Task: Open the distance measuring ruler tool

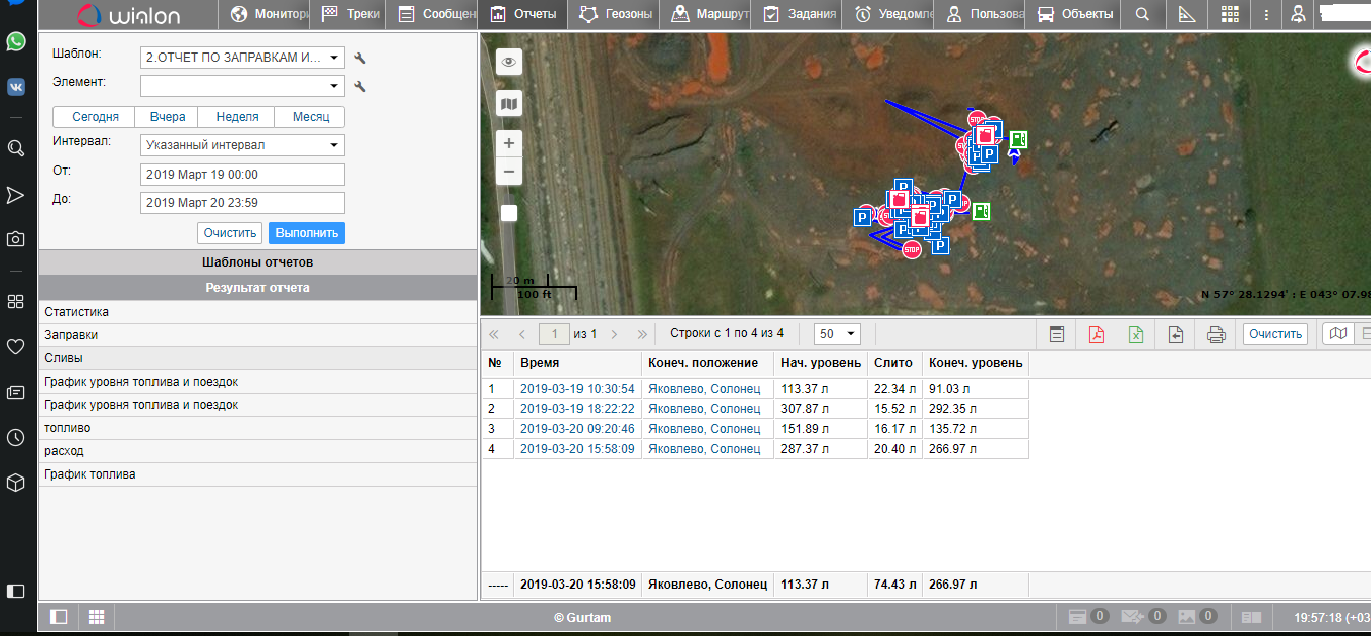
---
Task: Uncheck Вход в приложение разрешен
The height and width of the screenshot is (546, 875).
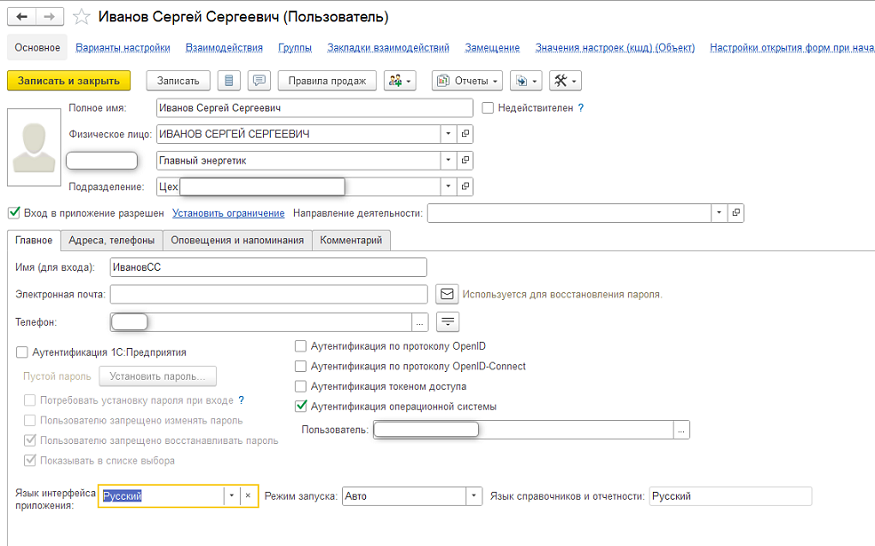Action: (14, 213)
==
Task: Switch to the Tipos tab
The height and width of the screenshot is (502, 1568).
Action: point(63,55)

__Work request__. How many of the lines above hold "Task"? Answer with only the number.

__Result__. 3